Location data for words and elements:
|---|

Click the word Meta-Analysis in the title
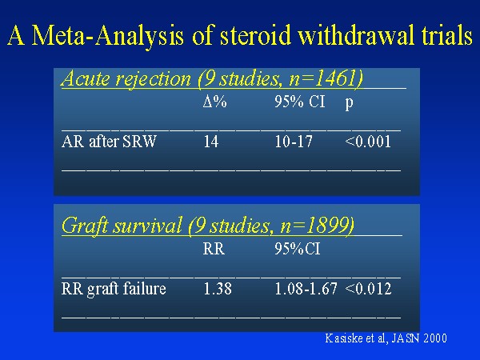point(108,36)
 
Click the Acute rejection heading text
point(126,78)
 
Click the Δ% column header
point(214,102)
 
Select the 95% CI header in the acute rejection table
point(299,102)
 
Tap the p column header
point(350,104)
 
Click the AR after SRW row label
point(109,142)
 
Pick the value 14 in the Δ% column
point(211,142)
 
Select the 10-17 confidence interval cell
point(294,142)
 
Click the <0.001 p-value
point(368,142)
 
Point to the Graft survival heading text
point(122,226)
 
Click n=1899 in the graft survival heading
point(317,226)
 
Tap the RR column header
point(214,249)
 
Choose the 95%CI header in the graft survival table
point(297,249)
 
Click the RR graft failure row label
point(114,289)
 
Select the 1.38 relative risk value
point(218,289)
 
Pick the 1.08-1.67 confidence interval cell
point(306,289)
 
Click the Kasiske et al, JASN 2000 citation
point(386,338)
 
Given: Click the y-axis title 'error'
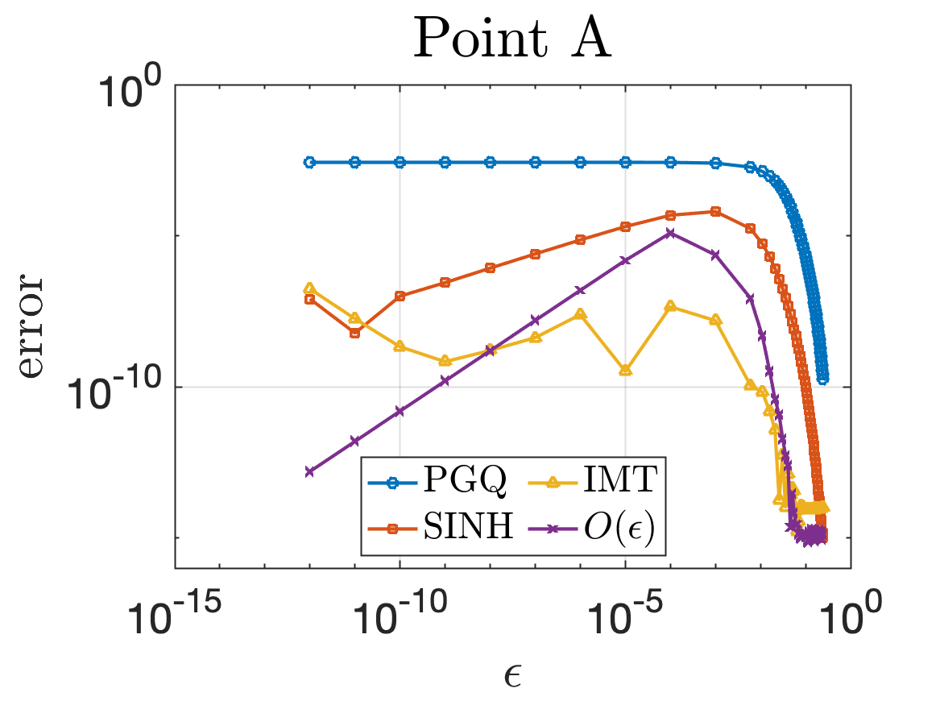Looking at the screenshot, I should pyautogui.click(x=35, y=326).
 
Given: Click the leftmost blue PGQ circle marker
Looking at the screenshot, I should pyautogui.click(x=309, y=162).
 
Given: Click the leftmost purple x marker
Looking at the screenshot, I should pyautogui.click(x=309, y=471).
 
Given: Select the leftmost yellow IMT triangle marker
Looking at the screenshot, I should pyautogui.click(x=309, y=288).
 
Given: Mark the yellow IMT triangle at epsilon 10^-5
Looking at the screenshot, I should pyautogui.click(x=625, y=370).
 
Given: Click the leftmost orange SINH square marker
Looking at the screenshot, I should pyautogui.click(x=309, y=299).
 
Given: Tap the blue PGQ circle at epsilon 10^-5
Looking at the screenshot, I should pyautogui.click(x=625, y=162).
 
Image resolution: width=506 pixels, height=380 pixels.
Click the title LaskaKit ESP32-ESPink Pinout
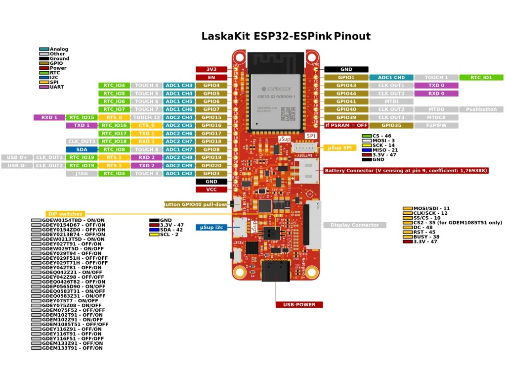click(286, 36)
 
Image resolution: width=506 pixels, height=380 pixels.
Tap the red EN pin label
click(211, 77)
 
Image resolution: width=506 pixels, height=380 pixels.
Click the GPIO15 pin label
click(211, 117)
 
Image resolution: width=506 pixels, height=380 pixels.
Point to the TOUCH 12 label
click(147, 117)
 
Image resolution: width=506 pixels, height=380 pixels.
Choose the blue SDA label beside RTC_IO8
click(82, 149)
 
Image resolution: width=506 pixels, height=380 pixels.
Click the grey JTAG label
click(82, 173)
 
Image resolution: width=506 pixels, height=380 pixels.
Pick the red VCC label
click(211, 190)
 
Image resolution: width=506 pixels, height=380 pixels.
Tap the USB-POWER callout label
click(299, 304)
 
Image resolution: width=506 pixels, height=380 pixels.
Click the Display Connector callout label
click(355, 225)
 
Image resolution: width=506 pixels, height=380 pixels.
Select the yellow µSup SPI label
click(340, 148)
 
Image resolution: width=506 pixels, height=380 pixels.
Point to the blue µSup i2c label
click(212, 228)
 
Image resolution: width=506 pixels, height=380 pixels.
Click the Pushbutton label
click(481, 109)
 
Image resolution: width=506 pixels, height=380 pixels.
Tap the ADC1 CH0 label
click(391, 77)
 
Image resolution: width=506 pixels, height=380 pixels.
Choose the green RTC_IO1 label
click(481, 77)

|---|

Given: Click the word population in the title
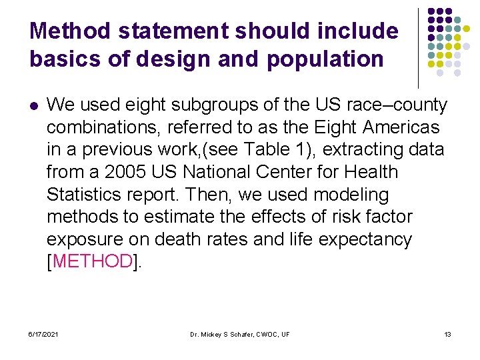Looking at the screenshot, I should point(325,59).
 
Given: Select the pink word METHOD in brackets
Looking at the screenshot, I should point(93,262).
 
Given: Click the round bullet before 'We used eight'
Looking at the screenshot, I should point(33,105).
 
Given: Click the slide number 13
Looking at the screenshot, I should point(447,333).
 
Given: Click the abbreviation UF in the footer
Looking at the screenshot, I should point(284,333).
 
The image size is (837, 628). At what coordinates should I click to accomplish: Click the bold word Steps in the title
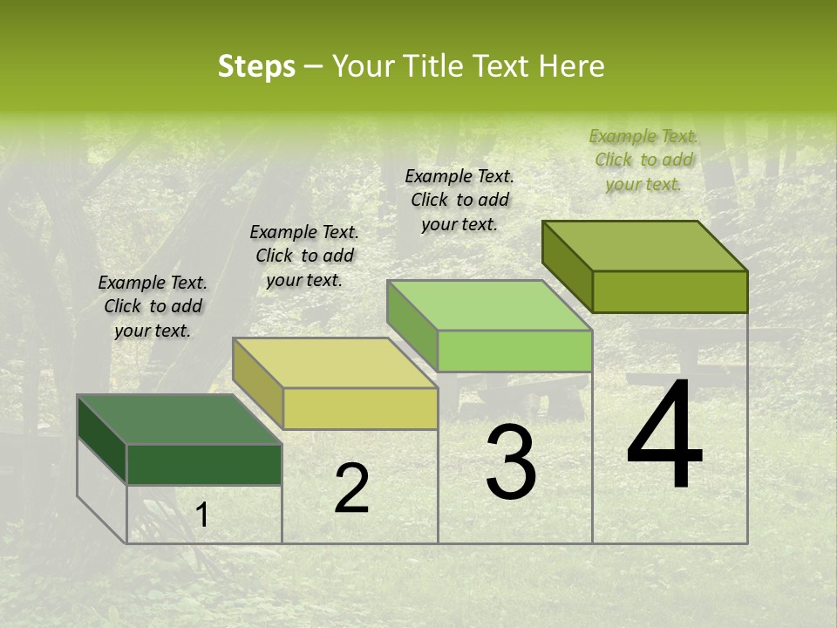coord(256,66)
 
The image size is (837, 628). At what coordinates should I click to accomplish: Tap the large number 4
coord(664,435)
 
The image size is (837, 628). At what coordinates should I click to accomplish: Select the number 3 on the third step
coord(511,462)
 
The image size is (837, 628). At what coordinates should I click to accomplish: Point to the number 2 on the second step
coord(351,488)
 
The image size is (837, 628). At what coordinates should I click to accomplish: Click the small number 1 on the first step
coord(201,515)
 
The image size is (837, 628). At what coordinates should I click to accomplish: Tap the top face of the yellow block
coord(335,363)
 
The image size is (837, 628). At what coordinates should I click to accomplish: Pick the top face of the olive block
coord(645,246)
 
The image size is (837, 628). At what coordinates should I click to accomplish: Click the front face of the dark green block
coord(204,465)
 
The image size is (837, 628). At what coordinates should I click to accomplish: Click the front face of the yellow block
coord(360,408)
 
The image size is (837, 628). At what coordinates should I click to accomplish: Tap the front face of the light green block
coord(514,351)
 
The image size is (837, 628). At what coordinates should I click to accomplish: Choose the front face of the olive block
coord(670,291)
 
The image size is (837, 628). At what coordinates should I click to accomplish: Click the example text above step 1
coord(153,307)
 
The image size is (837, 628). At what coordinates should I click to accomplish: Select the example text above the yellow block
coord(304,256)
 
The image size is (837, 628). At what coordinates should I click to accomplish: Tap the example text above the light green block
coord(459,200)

|---|

### Problem to solve
Count the lines above that contain the string "confidence" with matching case, and give only the number.

### Correct response
2